High Grades. The bribery and bureaucratic malfeasance that nearly drove Pertamina under is far from rare in Indonesia. Says a Jakarta schoolteacher who is accustomed to rewarding the children of officers and bureaucrats with high grades in return for gifts from their fathers: "If you can get into the government, you can get rich." Unless they pay off, merchants find it all but impossible to get papers signed, exports loaded aboard ships or vital spare parts released from customs sheds. "The official just sits behind his desk and opens up a drawer," says the regional manager of an American company. "You start dropping in 10,000-rupiah [$24] notes until he says that's enough and closes the drawer." Suharto, to his credit, has regularly denounced komersial-isasi jabatan (abuse of office). But the sight of generals and poorly paid bureaucrats riding about Jakarta in chauffeur-driven Mercedes limousines indicates that the warnings are not heeded.

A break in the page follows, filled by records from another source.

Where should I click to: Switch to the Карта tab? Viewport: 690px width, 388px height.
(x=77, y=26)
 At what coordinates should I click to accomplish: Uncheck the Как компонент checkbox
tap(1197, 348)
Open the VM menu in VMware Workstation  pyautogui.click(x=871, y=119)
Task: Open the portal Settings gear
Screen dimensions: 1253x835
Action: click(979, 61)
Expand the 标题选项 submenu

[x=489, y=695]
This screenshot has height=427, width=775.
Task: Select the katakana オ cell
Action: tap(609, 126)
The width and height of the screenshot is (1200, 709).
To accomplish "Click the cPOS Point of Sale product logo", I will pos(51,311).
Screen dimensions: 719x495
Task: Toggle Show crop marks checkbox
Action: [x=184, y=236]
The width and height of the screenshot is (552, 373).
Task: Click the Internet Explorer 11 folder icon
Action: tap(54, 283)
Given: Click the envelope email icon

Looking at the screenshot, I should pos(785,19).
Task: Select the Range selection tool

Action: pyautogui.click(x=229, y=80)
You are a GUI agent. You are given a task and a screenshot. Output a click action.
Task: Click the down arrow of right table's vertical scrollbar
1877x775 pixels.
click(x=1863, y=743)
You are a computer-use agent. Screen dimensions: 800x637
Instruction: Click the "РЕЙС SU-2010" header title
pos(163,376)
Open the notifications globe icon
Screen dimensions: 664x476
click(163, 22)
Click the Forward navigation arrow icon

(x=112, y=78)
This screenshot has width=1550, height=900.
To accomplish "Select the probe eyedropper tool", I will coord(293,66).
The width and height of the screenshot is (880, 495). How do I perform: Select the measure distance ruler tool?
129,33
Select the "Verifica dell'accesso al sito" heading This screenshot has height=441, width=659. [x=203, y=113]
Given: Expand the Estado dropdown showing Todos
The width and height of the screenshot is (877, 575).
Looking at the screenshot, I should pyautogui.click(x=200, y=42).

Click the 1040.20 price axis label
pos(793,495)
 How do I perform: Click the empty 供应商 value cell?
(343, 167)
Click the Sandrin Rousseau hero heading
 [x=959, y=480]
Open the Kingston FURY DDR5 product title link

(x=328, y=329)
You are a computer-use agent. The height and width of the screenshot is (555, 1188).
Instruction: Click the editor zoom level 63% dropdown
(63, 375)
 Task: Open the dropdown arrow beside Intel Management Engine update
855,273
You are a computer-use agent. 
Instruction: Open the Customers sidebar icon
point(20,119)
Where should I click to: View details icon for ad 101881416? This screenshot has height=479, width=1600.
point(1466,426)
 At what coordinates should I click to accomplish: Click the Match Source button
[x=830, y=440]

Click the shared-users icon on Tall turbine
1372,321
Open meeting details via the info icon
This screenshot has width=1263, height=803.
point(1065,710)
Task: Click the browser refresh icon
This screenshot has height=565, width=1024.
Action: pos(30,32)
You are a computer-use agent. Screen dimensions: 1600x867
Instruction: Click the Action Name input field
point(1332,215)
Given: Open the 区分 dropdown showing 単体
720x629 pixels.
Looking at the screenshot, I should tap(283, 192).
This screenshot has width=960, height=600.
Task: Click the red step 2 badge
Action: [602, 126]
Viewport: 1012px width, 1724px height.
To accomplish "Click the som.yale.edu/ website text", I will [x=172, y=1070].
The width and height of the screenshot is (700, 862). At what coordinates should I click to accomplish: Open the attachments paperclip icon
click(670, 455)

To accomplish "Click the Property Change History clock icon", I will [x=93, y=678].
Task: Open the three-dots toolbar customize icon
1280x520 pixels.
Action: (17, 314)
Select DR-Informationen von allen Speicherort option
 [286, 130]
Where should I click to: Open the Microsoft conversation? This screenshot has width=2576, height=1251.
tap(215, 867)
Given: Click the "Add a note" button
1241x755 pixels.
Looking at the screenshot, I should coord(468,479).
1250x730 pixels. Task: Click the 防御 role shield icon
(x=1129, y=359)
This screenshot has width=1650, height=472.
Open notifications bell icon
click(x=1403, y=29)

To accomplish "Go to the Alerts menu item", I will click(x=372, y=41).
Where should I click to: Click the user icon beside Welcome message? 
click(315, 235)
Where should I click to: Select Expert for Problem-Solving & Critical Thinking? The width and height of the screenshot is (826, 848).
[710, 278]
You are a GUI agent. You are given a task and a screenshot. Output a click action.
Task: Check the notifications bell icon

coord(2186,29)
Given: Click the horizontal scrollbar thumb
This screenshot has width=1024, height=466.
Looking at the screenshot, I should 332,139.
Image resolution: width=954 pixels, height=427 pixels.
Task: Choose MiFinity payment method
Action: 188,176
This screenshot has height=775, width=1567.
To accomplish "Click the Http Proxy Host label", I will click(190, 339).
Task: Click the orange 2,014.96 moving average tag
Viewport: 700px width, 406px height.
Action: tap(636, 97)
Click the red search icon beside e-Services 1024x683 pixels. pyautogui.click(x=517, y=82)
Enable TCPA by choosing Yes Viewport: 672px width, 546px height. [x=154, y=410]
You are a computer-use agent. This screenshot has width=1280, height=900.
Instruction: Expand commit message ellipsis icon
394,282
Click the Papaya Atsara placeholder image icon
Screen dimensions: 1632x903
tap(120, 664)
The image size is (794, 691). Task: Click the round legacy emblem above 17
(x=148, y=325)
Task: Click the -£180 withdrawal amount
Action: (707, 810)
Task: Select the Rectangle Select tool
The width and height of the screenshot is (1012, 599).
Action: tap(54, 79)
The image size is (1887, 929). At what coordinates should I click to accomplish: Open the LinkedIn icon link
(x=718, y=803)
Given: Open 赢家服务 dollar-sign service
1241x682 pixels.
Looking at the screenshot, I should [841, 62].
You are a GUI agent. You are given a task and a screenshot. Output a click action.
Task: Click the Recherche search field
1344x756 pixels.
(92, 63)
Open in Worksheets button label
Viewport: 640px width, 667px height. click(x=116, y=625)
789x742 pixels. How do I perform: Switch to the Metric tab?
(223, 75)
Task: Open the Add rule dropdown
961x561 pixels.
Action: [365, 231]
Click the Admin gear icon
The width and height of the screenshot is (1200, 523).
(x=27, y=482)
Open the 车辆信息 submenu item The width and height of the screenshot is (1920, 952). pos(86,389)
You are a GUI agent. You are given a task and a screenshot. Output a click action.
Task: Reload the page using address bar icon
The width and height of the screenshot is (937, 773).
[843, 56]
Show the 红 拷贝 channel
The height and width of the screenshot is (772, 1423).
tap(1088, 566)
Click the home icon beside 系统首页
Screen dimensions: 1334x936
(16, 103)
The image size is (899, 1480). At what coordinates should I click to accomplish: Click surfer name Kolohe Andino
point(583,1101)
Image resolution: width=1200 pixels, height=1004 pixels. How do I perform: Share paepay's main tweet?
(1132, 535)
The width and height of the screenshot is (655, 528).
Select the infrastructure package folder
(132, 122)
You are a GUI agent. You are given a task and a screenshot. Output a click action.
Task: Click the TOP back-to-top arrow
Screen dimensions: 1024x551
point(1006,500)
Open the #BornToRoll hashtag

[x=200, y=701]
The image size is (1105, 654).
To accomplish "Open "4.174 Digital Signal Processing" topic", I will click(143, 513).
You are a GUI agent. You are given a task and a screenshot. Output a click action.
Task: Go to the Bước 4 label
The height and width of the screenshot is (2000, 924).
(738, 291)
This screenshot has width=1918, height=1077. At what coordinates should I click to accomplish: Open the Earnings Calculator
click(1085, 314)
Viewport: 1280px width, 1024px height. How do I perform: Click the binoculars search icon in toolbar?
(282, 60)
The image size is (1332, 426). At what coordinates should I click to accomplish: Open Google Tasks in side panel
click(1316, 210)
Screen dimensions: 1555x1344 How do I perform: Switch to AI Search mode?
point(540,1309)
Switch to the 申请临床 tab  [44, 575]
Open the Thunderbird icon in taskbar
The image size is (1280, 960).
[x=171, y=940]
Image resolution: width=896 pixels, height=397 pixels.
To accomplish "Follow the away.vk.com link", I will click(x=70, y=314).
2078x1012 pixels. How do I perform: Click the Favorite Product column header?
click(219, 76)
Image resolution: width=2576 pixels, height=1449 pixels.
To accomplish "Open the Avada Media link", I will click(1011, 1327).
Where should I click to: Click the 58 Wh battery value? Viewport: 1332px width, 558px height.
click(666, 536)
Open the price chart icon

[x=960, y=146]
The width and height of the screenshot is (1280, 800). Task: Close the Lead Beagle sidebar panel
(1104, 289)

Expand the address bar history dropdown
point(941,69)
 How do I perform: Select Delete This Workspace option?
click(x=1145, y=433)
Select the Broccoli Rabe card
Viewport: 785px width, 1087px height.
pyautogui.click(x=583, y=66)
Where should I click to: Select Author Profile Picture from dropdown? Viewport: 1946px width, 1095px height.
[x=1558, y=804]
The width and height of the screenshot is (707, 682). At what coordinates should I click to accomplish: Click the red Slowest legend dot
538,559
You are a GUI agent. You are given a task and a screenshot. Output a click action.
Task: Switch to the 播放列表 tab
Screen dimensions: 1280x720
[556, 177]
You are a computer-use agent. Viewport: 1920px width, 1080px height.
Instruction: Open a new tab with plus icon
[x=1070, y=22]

In light of the frustrations, why do businessmen still bother with Indonesia? "Because," answers one, "everyone still thinks that this place has tremendous potential. Nobody wants to be left out." Despite payoffs, the rewards to be gained in exploiting Indonesia's mineral wealth are great. The physical problems, though, can be awesome. TIME's Bernstein last month visited a new $850 million International Nickel Co. mine at Saroako on the island of Sulawesi. "Saroako is one of the wettest spots on earth, getting well over 200 inches of rainfall a year," he reported. "The hills containing the nickel are soft and sodden. Roads dredged out of the earth up to the ore sites quickly become quagmires negotiable only by balloon-tired trucks and, with difficulty, tough little Land Rovers and Land Cruisers. The mud is everywhere except on those rare occasions when it is dry--and then a fine, jagged, stinging dust is everywhere instead."

To reach the site of the nickel ore, Inco had to build a 33-mile, twisting all-weather road. Said Operations Manager Sandy Bell: "Every single piece of equipment, every nut, bolt, pen and pencil has come up that road." The company also built hundreds of houses for its employees and is constructing a hydroelectric power dam. The village of Saroako, once inhabited by 700 farmers and fisherfolk, has grown to several thousand people as word spread of the possibility of jobs and easy money. Stores are now stocked with canned foods, toothpaste and plastic toys, and a bevy of prostitutes has arrived from the coast. It is a frontier environment in which men occasionally lose control. Earlier this year, one worker deliberately plowed his Land Rover into the project manager's office. As the man had hoped, he was given a free, one-way ticket home.

Debt Service. The nickel of Saroako is only a fraction of Indonesia's unexplored wealth. There are huge copper deposits on remote, primitive Irian Jaya, bauxite in Kalimantan, coal on Sumatra, virgin forests of tropical timber on most of the major islands. Whether these resources can or will be exploited in time to save Indonesia from a major financial crisis is still in question. The country last year paid about $1.1 billion in debt service--about 16% of its total foreign-exchange earnings--which absorbed more than half of the total of new loans granted from abroad. The problems of corruption and mismanagement and the high costs of building an infrastructure of roads, airfields, power plants and the like have increased the risks of big raw-material ventures at a time when Indonesia needs them most.

"These people are their own worst enemies," says a top executive of a U.S. firm heavily involved in the archipelago. "If we were offered the same opportunity now that we took a few years ago, I would counsel against it. I would put the money some place else." That may not be the majority opinion now, but if enough other investors come to share the view, a paradise to be gained could easily become a paradise lost.

*As is the custom on his native Java, Indonesia's main island, Suharto uses only his given name.